::: SOURCE INFORMATION :::
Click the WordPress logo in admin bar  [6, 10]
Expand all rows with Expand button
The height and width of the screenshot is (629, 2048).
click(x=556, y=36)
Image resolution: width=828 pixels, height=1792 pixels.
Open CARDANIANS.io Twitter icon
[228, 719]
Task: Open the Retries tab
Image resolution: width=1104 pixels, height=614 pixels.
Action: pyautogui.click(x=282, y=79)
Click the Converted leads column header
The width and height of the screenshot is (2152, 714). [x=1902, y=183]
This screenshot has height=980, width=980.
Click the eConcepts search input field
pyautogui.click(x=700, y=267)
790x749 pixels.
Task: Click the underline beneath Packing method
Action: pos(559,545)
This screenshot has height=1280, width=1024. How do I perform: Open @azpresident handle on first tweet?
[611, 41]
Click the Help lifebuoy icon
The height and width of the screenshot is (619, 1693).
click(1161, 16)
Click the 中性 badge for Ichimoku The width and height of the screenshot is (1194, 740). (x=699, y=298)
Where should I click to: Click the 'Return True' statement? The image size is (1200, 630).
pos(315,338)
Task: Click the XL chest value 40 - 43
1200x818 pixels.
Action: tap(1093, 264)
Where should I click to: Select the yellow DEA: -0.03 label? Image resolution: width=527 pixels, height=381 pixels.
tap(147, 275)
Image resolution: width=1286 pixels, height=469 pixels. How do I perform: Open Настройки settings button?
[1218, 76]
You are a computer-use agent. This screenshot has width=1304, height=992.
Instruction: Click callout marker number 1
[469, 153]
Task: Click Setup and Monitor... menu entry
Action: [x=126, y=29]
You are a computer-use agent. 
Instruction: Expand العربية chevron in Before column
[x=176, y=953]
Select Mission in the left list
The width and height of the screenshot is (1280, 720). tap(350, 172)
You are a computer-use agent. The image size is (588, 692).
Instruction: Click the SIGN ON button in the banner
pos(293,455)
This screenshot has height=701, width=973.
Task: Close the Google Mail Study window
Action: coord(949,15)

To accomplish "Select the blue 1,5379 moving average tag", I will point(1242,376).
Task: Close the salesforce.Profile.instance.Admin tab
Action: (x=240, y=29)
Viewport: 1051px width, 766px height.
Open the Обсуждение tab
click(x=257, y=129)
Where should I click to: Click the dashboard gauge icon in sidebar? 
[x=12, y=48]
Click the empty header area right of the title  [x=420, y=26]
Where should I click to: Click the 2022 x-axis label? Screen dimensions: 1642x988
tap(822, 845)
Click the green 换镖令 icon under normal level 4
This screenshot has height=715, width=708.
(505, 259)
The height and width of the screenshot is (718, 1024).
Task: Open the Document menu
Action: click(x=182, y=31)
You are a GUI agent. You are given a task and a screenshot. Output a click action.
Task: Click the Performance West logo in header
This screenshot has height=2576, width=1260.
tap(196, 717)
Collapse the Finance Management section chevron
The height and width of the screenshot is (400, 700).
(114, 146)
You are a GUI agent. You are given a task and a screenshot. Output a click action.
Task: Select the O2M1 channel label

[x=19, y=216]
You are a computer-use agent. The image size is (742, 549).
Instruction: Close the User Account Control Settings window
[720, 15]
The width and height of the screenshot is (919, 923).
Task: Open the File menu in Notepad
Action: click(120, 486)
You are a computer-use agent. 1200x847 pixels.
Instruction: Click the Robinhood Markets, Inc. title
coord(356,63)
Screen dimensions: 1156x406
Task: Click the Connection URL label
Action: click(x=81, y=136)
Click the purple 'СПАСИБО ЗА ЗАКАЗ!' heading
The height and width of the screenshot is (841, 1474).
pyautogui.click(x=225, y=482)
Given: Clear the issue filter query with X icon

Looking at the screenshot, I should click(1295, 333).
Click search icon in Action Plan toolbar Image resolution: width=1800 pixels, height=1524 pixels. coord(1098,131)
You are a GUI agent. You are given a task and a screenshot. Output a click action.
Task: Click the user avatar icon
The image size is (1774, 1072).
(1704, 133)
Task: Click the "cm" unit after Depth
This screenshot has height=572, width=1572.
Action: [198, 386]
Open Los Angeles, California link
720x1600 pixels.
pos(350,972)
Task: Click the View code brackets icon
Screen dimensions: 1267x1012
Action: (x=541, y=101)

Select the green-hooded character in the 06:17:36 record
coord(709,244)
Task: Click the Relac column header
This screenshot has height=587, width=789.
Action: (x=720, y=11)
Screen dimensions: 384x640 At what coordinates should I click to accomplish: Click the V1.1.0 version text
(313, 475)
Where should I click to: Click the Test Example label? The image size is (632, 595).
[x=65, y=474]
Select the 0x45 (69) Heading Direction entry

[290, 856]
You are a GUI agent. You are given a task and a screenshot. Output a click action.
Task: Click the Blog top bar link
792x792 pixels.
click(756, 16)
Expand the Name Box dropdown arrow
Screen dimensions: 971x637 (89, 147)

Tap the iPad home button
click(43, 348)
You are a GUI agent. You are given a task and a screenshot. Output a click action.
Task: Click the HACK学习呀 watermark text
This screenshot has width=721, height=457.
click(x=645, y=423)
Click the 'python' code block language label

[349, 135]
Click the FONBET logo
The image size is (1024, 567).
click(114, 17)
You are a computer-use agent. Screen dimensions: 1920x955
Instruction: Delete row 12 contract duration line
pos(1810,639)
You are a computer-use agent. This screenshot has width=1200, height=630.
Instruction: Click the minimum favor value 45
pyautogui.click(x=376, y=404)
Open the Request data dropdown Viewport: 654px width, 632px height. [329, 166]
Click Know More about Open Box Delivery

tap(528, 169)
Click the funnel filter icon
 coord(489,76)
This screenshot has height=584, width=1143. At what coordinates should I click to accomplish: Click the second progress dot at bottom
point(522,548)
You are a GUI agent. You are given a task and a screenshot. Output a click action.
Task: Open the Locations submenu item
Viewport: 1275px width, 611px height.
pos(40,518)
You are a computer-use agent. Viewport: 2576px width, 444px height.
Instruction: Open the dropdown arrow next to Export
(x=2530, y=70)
:::
■ WORK TO BE COMPLETED ■
Each record above, from first to last, should be written out again exactly.

■ FINISHED EXERCISE ■
Click the WordPress logo in admin bar  [6, 10]
Expand all rows with Expand button
The height and width of the screenshot is (629, 2048).
click(x=556, y=36)
Image resolution: width=828 pixels, height=1792 pixels.
Open CARDANIANS.io Twitter icon
[228, 719]
Task: Open the Retries tab
Image resolution: width=1104 pixels, height=614 pixels.
Action: pyautogui.click(x=282, y=79)
Click the Converted leads column header
The width and height of the screenshot is (2152, 714). [x=1902, y=183]
This screenshot has height=980, width=980.
Click the eConcepts search input field
pyautogui.click(x=700, y=267)
790x749 pixels.
Task: Click the underline beneath Packing method
Action: pos(559,545)
This screenshot has height=1280, width=1024. How do I perform: Open @azpresident handle on first tweet?
[611, 41]
Click the Help lifebuoy icon
The height and width of the screenshot is (619, 1693).
click(1161, 16)
Click the 中性 badge for Ichimoku The width and height of the screenshot is (1194, 740). (x=699, y=298)
Where should I click to: Click the 'Return True' statement? The image size is (1200, 630).
pos(315,338)
Task: Click the XL chest value 40 - 43
1200x818 pixels.
Action: tap(1093, 264)
Where should I click to: Select the yellow DEA: -0.03 label? Image resolution: width=527 pixels, height=381 pixels.
tap(147, 275)
Image resolution: width=1286 pixels, height=469 pixels. How do I perform: Open Настройки settings button?
[1218, 76]
You are a computer-use agent. This screenshot has width=1304, height=992.
Instruction: Click callout marker number 1
[469, 153]
Task: Click Setup and Monitor... menu entry
Action: [x=126, y=29]
You are a computer-use agent. 
Instruction: Expand العربية chevron in Before column
[x=176, y=953]
Select Mission in the left list
The width and height of the screenshot is (1280, 720). tap(350, 172)
You are a computer-use agent. The image size is (588, 692).
Instruction: Click the SIGN ON button in the banner
pos(293,455)
This screenshot has height=701, width=973.
Task: Close the Google Mail Study window
Action: coord(949,15)

To accomplish "Select the blue 1,5379 moving average tag", I will point(1242,376).
Task: Close the salesforce.Profile.instance.Admin tab
Action: (x=240, y=29)
Viewport: 1051px width, 766px height.
Open the Обсуждение tab
click(x=257, y=129)
Where should I click to: Click the dashboard gauge icon in sidebar? 
[x=12, y=48]
Click the empty header area right of the title  [x=420, y=26]
Where should I click to: Click the 2022 x-axis label? Screen dimensions: 1642x988
tap(822, 845)
Click the green 换镖令 icon under normal level 4
This screenshot has height=715, width=708.
(505, 259)
The height and width of the screenshot is (718, 1024).
Task: Open the Document menu
Action: click(x=182, y=31)
You are a GUI agent. You are given a task and a screenshot. Output a click action.
Task: Click the Performance West logo in header
This screenshot has height=2576, width=1260.
tap(196, 717)
Collapse the Finance Management section chevron
The height and width of the screenshot is (400, 700).
(114, 146)
You are a GUI agent. You are given a task and a screenshot. Output a click action.
Task: Select the O2M1 channel label

[x=19, y=216]
You are a computer-use agent. The image size is (742, 549).
Instruction: Close the User Account Control Settings window
[720, 15]
The width and height of the screenshot is (919, 923).
Task: Open the File menu in Notepad
Action: click(120, 486)
You are a computer-use agent. 1200x847 pixels.
Instruction: Click the Robinhood Markets, Inc. title
coord(356,63)
Screen dimensions: 1156x406
Task: Click the Connection URL label
Action: click(x=81, y=136)
Click the purple 'СПАСИБО ЗА ЗАКАЗ!' heading
The height and width of the screenshot is (841, 1474).
pyautogui.click(x=225, y=482)
Given: Clear the issue filter query with X icon

Looking at the screenshot, I should click(1295, 333).
Click search icon in Action Plan toolbar Image resolution: width=1800 pixels, height=1524 pixels. coord(1098,131)
You are a GUI agent. You are given a task and a screenshot. Output a click action.
Task: Click the user avatar icon
The image size is (1774, 1072).
(1704, 133)
Task: Click the "cm" unit after Depth
This screenshot has height=572, width=1572.
Action: [198, 386]
Open Los Angeles, California link
720x1600 pixels.
pos(350,972)
Task: Click the View code brackets icon
Screen dimensions: 1267x1012
Action: (x=541, y=101)

Select the green-hooded character in the 06:17:36 record
coord(709,244)
Task: Click the Relac column header
This screenshot has height=587, width=789.
Action: (x=720, y=11)
Screen dimensions: 384x640 At what coordinates should I click to accomplish: Click the V1.1.0 version text
(313, 475)
Where should I click to: Click the Test Example label? The image size is (632, 595).
[x=65, y=474]
Select the 0x45 (69) Heading Direction entry

[290, 856]
You are a GUI agent. You are given a task and a screenshot. Output a click action.
Task: Click the Blog top bar link
792x792 pixels.
click(756, 16)
Expand the Name Box dropdown arrow
Screen dimensions: 971x637 (89, 147)

Tap the iPad home button
click(43, 348)
You are a GUI agent. You are given a task and a screenshot. Output a click action.
Task: Click the HACK学习呀 watermark text
This screenshot has width=721, height=457.
click(x=645, y=423)
Click the 'python' code block language label

[349, 135]
Click the FONBET logo
The image size is (1024, 567).
click(114, 17)
You are a computer-use agent. Screen dimensions: 1920x955
Instruction: Delete row 12 contract duration line
pos(1810,639)
You are a computer-use agent. This screenshot has width=1200, height=630.
Instruction: Click the minimum favor value 45
pyautogui.click(x=376, y=404)
Open the Request data dropdown Viewport: 654px width, 632px height. [329, 166]
Click Know More about Open Box Delivery

tap(528, 169)
Click the funnel filter icon
 coord(489,76)
This screenshot has height=584, width=1143. At what coordinates should I click to accomplish: Click the second progress dot at bottom
point(522,548)
You are a GUI agent. You are given a task and a screenshot. Output a click action.
Task: Open the Locations submenu item
Viewport: 1275px width, 611px height.
pos(40,518)
You are a computer-use agent. Viewport: 2576px width, 444px height.
Instruction: Open the dropdown arrow next to Export
(x=2530, y=70)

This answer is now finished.